### Your task
All of the data below should be written out exactly.

(Recorded data)
+ + +

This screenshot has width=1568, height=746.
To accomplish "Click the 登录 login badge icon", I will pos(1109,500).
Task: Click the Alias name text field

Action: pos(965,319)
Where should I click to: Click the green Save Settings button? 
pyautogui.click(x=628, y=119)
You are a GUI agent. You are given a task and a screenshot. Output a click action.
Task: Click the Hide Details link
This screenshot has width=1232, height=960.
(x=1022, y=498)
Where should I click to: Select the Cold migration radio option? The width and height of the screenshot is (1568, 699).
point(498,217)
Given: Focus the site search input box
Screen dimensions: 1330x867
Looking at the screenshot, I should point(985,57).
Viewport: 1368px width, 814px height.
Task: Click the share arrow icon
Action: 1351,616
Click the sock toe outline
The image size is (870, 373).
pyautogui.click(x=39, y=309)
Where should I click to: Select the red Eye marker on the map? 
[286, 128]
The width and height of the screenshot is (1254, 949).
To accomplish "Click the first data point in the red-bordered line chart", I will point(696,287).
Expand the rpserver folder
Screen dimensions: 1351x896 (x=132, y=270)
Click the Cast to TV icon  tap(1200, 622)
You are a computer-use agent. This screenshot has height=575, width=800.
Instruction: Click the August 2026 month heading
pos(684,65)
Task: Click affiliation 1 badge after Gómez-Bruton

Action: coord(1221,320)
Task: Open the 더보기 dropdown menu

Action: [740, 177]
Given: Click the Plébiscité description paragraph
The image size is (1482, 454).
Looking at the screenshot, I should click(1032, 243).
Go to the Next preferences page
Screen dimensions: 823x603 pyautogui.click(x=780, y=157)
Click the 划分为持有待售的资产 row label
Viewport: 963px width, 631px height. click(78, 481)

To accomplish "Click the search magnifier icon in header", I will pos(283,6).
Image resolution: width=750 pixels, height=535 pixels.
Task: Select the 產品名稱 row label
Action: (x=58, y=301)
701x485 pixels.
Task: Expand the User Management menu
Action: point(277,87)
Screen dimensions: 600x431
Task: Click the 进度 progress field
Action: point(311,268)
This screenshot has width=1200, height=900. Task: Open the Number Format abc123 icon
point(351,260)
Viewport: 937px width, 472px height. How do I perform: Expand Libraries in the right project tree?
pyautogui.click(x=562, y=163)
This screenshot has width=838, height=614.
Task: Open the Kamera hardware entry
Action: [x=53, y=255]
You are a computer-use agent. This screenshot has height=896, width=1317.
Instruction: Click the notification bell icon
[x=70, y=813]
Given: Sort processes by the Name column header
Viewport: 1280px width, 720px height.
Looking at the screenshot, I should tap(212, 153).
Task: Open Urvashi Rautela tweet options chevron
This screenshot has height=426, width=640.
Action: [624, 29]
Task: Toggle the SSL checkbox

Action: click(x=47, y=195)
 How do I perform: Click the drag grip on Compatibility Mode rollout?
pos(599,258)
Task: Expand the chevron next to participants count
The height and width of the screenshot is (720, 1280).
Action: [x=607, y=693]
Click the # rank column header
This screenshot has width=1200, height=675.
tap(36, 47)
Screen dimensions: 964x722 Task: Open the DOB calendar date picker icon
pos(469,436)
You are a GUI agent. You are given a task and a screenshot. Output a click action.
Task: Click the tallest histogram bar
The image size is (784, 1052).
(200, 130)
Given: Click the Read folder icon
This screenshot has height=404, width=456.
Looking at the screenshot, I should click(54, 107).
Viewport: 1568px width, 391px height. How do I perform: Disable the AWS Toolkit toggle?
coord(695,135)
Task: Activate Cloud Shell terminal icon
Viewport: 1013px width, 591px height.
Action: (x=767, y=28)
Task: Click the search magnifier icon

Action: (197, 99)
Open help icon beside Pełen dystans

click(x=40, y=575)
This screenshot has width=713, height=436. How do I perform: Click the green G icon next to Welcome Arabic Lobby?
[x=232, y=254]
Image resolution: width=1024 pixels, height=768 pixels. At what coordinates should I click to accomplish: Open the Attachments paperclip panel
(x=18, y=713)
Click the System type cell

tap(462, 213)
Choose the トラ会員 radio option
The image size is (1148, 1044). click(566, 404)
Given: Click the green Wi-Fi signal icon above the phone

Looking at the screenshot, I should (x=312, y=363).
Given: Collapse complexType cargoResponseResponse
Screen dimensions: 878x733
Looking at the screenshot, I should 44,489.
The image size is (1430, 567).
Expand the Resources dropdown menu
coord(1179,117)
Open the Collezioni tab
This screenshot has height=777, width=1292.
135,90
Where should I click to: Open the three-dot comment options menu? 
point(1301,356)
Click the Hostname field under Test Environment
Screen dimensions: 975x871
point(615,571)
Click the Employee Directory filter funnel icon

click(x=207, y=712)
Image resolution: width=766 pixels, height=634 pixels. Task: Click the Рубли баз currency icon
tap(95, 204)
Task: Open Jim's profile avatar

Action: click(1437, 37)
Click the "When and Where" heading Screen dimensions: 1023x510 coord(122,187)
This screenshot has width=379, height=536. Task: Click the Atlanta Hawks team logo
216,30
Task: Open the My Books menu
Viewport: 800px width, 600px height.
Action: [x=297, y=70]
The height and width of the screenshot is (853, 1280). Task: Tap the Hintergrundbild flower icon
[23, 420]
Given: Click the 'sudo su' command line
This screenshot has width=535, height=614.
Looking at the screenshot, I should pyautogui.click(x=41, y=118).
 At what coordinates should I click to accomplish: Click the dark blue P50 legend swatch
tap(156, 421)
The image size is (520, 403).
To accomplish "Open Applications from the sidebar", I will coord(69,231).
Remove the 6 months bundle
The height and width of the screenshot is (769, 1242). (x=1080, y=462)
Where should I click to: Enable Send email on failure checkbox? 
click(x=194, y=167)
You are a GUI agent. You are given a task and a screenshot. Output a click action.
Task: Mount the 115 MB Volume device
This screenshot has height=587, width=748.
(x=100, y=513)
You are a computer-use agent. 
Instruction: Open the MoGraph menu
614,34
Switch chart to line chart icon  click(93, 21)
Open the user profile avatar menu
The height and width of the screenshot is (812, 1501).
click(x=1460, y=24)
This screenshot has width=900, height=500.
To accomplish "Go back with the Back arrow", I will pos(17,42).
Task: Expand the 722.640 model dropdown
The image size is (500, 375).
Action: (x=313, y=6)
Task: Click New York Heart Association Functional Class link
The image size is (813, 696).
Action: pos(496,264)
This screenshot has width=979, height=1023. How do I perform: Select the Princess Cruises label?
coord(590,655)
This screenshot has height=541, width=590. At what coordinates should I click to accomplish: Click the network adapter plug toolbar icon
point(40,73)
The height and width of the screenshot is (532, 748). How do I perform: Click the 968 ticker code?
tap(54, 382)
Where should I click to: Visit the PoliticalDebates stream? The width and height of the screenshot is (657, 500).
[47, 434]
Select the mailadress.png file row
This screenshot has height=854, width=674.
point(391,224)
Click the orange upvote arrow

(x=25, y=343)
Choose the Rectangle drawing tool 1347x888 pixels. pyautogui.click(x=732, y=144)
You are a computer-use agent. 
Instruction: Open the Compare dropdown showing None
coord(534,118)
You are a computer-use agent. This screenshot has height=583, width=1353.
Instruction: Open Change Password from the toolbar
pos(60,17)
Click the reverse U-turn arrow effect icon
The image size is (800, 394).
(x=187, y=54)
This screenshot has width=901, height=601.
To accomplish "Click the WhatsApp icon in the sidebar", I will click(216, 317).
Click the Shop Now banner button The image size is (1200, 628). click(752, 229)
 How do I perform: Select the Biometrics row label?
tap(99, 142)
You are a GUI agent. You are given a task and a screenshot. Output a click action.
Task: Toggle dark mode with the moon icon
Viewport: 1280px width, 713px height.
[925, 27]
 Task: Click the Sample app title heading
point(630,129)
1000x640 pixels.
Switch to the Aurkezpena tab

+ + +

### Written answer
This screenshot has width=1568, height=746.
To accomplish "Click the 登录 login badge icon", I will pos(1109,500).
Task: Click the Alias name text field

Action: pos(965,319)
Where should I click to: Click the green Save Settings button? 
pyautogui.click(x=628, y=119)
You are a GUI agent. You are given a task and a screenshot. Output a click action.
Task: Click the Hide Details link
This screenshot has width=1232, height=960.
(x=1022, y=498)
Where should I click to: Select the Cold migration radio option? The width and height of the screenshot is (1568, 699).
point(498,217)
Given: Focus the site search input box
Screen dimensions: 1330x867
Looking at the screenshot, I should point(985,57).
Viewport: 1368px width, 814px height.
Task: Click the share arrow icon
Action: 1351,616
Click the sock toe outline
The image size is (870, 373).
pyautogui.click(x=39, y=309)
Where should I click to: Select the red Eye marker on the map? 
[286, 128]
The width and height of the screenshot is (1254, 949).
To accomplish "Click the first data point in the red-bordered line chart", I will point(696,287).
Expand the rpserver folder
Screen dimensions: 1351x896 (x=132, y=270)
Click the Cast to TV icon  tap(1200, 622)
You are a computer-use agent. This screenshot has height=575, width=800.
Instruction: Click the August 2026 month heading
pos(684,65)
Task: Click affiliation 1 badge after Gómez-Bruton

Action: coord(1221,320)
Task: Open the 더보기 dropdown menu

Action: [740, 177]
Given: Click the Plébiscité description paragraph
The image size is (1482, 454).
Looking at the screenshot, I should click(1032, 243).
Go to the Next preferences page
Screen dimensions: 823x603 pyautogui.click(x=780, y=157)
Click the 划分为持有待售的资产 row label
Viewport: 963px width, 631px height. click(78, 481)

To accomplish "Click the search magnifier icon in header", I will pos(283,6).
Image resolution: width=750 pixels, height=535 pixels.
Task: Select the 產品名稱 row label
Action: (x=58, y=301)
701x485 pixels.
Task: Expand the User Management menu
Action: point(277,87)
Screen dimensions: 600x431
Task: Click the 进度 progress field
Action: point(311,268)
This screenshot has width=1200, height=900. Task: Open the Number Format abc123 icon
point(351,260)
Viewport: 937px width, 472px height. How do I perform: Expand Libraries in the right project tree?
pyautogui.click(x=562, y=163)
This screenshot has width=838, height=614.
Task: Open the Kamera hardware entry
Action: [x=53, y=255]
You are a computer-use agent. This screenshot has height=896, width=1317.
Instruction: Click the notification bell icon
[x=70, y=813]
Given: Sort processes by the Name column header
Viewport: 1280px width, 720px height.
Looking at the screenshot, I should tap(212, 153).
Task: Open Urvashi Rautela tweet options chevron
This screenshot has height=426, width=640.
Action: [624, 29]
Task: Toggle the SSL checkbox

Action: click(x=47, y=195)
 How do I perform: Click the drag grip on Compatibility Mode rollout?
pos(599,258)
Task: Expand the chevron next to participants count
The height and width of the screenshot is (720, 1280).
Action: [x=607, y=693]
Click the # rank column header
This screenshot has width=1200, height=675.
tap(36, 47)
Screen dimensions: 964x722 Task: Open the DOB calendar date picker icon
pos(469,436)
You are a GUI agent. You are given a task and a screenshot. Output a click action.
Task: Click the tallest histogram bar
The image size is (784, 1052).
(200, 130)
Given: Click the Read folder icon
This screenshot has height=404, width=456.
Looking at the screenshot, I should click(54, 107).
Viewport: 1568px width, 391px height. How do I perform: Disable the AWS Toolkit toggle?
coord(695,135)
Task: Activate Cloud Shell terminal icon
Viewport: 1013px width, 591px height.
Action: (x=767, y=28)
Task: Click the search magnifier icon

Action: (197, 99)
Open help icon beside Pełen dystans

click(x=40, y=575)
This screenshot has width=713, height=436. How do I perform: Click the green G icon next to Welcome Arabic Lobby?
[x=232, y=254]
Image resolution: width=1024 pixels, height=768 pixels. At what coordinates should I click to accomplish: Open the Attachments paperclip panel
(x=18, y=713)
Click the System type cell

tap(462, 213)
Choose the トラ会員 radio option
The image size is (1148, 1044). click(566, 404)
Given: Click the green Wi-Fi signal icon above the phone

Looking at the screenshot, I should (x=312, y=363).
Given: Collapse complexType cargoResponseResponse
Screen dimensions: 878x733
Looking at the screenshot, I should 44,489.
The image size is (1430, 567).
Expand the Resources dropdown menu
coord(1179,117)
Open the Collezioni tab
This screenshot has height=777, width=1292.
135,90
Where should I click to: Open the three-dot comment options menu? 
point(1301,356)
Click the Hostname field under Test Environment
Screen dimensions: 975x871
point(615,571)
Click the Employee Directory filter funnel icon

click(x=207, y=712)
Image resolution: width=766 pixels, height=634 pixels. Task: Click the Рубли баз currency icon
tap(95, 204)
Task: Open Jim's profile avatar

Action: click(1437, 37)
Click the "When and Where" heading Screen dimensions: 1023x510 coord(122,187)
This screenshot has width=379, height=536. Task: Click the Atlanta Hawks team logo
216,30
Task: Open the My Books menu
Viewport: 800px width, 600px height.
Action: [x=297, y=70]
The height and width of the screenshot is (853, 1280). Task: Tap the Hintergrundbild flower icon
[23, 420]
Given: Click the 'sudo su' command line
This screenshot has width=535, height=614.
Looking at the screenshot, I should pyautogui.click(x=41, y=118).
 At what coordinates should I click to accomplish: Click the dark blue P50 legend swatch
tap(156, 421)
The image size is (520, 403).
To accomplish "Open Applications from the sidebar", I will coord(69,231).
Remove the 6 months bundle
The height and width of the screenshot is (769, 1242). (x=1080, y=462)
Where should I click to: Enable Send email on failure checkbox? 
click(x=194, y=167)
You are a GUI agent. You are given a task and a screenshot. Output a click action.
Task: Mount the 115 MB Volume device
This screenshot has height=587, width=748.
(x=100, y=513)
You are a computer-use agent. 
Instruction: Open the MoGraph menu
614,34
Switch chart to line chart icon  click(93, 21)
Open the user profile avatar menu
The height and width of the screenshot is (812, 1501).
click(x=1460, y=24)
This screenshot has width=900, height=500.
To accomplish "Go back with the Back arrow", I will pos(17,42).
Task: Expand the 722.640 model dropdown
The image size is (500, 375).
Action: (x=313, y=6)
Task: Click New York Heart Association Functional Class link
The image size is (813, 696).
Action: pos(496,264)
This screenshot has width=979, height=1023. How do I perform: Select the Princess Cruises label?
coord(590,655)
This screenshot has height=541, width=590. At what coordinates should I click to accomplish: Click the network adapter plug toolbar icon
point(40,73)
The height and width of the screenshot is (532, 748). How do I perform: Click the 968 ticker code?
tap(54, 382)
Where should I click to: Visit the PoliticalDebates stream? The width and height of the screenshot is (657, 500).
[47, 434]
Select the mailadress.png file row
This screenshot has height=854, width=674.
point(391,224)
Click the orange upvote arrow

(x=25, y=343)
Choose the Rectangle drawing tool 1347x888 pixels. pyautogui.click(x=732, y=144)
You are a computer-use agent. 
Instruction: Open the Compare dropdown showing None
coord(534,118)
You are a computer-use agent. This screenshot has height=583, width=1353.
Instruction: Open Change Password from the toolbar
pos(60,17)
Click the reverse U-turn arrow effect icon
The image size is (800, 394).
(x=187, y=54)
This screenshot has width=901, height=601.
To accomplish "Click the WhatsApp icon in the sidebar", I will click(216, 317).
Click the Shop Now banner button The image size is (1200, 628). click(752, 229)
 How do I perform: Select the Biometrics row label?
tap(99, 142)
You are a GUI agent. You are given a task and a screenshot. Output a click action.
Task: Toggle dark mode with the moon icon
Viewport: 1280px width, 713px height.
[925, 27]
 Task: Click the Sample app title heading
point(630,129)
1000x640 pixels.
Switch to the Aurkezpena tab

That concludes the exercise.